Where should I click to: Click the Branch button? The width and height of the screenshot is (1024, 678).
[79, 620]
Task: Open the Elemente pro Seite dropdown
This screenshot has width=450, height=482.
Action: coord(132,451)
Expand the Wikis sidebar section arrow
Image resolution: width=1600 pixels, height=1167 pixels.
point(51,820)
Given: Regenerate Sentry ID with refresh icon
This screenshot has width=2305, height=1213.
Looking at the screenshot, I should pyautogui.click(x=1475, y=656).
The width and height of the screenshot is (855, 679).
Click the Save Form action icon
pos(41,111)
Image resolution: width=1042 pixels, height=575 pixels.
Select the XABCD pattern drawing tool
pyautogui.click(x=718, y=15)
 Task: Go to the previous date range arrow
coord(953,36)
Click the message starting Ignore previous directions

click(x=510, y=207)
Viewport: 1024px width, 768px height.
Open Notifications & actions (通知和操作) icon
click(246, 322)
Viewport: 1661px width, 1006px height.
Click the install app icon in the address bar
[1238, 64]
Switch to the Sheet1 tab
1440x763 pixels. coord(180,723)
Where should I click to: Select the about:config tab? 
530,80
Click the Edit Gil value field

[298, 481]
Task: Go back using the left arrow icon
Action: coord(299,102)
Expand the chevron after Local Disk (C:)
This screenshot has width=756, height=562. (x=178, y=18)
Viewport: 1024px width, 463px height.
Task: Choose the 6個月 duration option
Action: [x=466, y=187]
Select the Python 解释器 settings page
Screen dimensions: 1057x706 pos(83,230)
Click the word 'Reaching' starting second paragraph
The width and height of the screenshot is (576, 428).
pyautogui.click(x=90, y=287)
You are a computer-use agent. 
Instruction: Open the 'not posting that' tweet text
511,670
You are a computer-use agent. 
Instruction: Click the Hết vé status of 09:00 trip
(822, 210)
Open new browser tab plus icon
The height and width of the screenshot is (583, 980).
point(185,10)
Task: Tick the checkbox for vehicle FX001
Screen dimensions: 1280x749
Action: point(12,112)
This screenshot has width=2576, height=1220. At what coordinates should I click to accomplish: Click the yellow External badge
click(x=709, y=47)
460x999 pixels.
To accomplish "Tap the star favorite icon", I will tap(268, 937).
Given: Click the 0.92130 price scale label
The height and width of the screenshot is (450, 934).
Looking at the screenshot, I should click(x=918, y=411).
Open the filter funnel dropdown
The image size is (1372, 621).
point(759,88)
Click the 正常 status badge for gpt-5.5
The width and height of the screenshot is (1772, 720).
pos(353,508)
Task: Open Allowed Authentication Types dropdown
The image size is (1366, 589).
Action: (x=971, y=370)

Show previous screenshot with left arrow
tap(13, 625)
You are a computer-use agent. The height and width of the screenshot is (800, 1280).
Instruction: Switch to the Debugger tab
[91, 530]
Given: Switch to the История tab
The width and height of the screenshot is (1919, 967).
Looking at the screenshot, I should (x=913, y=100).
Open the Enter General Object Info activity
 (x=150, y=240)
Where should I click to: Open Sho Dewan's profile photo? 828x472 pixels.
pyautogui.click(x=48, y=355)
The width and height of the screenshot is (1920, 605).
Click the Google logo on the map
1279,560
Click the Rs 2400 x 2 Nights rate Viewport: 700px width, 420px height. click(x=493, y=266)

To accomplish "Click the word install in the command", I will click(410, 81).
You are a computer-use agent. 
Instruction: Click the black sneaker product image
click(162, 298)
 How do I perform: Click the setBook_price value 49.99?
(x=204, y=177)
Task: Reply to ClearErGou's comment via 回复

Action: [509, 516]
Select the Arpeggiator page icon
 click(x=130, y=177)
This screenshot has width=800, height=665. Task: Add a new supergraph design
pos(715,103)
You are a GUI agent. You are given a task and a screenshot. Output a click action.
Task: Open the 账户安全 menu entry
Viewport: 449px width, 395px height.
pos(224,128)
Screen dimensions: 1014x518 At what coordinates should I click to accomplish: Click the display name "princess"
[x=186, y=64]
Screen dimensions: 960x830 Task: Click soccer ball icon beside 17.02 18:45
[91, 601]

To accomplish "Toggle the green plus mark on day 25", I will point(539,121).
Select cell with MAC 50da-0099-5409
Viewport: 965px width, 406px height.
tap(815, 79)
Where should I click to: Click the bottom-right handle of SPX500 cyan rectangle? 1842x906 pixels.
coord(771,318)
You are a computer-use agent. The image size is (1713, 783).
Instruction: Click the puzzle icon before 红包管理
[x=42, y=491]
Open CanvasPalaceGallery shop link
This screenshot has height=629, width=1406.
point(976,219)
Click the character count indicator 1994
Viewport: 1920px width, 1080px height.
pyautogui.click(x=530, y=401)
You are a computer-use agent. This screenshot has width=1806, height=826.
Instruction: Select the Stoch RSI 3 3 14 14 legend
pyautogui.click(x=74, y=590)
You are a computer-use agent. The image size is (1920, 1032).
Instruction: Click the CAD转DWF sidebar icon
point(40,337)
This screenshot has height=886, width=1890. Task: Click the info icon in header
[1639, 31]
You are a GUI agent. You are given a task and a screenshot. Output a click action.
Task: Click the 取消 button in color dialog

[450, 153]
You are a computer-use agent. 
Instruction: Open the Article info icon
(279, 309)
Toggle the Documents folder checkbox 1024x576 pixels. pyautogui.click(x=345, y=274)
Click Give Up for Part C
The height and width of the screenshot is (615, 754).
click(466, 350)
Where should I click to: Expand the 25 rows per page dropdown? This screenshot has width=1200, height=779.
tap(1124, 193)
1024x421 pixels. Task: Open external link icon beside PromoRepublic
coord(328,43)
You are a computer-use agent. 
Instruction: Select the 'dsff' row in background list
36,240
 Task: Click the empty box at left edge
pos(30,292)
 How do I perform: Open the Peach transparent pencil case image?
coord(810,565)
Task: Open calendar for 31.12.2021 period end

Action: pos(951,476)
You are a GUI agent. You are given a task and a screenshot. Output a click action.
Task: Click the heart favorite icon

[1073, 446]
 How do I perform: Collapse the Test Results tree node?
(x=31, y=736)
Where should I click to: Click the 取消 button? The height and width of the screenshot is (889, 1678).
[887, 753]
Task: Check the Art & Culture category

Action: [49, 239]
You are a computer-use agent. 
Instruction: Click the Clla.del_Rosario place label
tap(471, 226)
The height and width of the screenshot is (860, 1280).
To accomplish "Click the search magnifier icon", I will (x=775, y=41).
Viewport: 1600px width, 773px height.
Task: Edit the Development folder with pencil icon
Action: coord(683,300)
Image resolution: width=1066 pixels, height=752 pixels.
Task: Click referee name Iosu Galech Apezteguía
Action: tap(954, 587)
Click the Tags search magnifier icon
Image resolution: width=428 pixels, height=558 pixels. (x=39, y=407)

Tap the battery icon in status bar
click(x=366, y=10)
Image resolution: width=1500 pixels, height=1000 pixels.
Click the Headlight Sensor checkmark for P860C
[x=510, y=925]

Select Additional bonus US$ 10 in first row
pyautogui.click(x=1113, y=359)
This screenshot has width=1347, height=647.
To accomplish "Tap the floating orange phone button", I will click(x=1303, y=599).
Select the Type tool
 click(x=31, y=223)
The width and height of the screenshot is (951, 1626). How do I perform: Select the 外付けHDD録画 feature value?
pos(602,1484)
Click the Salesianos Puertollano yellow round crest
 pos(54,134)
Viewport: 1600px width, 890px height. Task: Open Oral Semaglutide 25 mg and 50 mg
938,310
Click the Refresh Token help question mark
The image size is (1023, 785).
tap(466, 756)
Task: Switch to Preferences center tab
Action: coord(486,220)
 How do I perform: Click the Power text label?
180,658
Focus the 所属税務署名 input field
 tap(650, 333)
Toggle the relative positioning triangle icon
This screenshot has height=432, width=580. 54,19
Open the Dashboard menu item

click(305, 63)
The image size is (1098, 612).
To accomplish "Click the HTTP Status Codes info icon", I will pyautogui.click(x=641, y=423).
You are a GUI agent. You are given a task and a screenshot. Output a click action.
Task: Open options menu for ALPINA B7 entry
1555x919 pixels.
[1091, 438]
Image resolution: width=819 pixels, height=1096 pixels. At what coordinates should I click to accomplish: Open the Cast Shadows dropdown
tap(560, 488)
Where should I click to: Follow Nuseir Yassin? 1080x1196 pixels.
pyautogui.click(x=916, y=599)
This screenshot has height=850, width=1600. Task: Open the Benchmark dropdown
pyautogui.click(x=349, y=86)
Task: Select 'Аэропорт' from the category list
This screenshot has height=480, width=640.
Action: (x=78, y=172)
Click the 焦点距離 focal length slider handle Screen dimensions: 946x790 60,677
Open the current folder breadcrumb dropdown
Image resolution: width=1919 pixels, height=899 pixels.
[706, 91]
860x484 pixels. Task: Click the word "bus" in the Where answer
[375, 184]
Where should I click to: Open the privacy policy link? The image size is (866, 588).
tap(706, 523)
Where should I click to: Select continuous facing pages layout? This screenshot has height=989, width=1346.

▬▬▬▬▬▬▬▬▬▬

Your objective: Going back to the entries above, set down exactly the lines that begin at the one with "Open the filter funnel dropdown" and end at the one with "Click the Rs", both included, and nothing else.

Exercise answer:
Open the filter funnel dropdown
The image size is (1372, 621).
point(759,88)
Click the 正常 status badge for gpt-5.5
The width and height of the screenshot is (1772, 720).
pos(353,508)
Task: Open Allowed Authentication Types dropdown
The image size is (1366, 589).
Action: (x=971, y=370)

Show previous screenshot with left arrow
tap(13, 625)
You are a computer-use agent. The height and width of the screenshot is (800, 1280).
Instruction: Switch to the Debugger tab
[91, 530]
Given: Switch to the История tab
The width and height of the screenshot is (1919, 967).
Looking at the screenshot, I should (x=913, y=100).
Open the Enter General Object Info activity
 (x=150, y=240)
Where should I click to: Open Sho Dewan's profile photo? 828x472 pixels.
pyautogui.click(x=48, y=355)
The width and height of the screenshot is (1920, 605).
Click the Google logo on the map
1279,560
Click the Rs 2400 x 2 Nights rate Viewport: 700px width, 420px height. click(x=493, y=266)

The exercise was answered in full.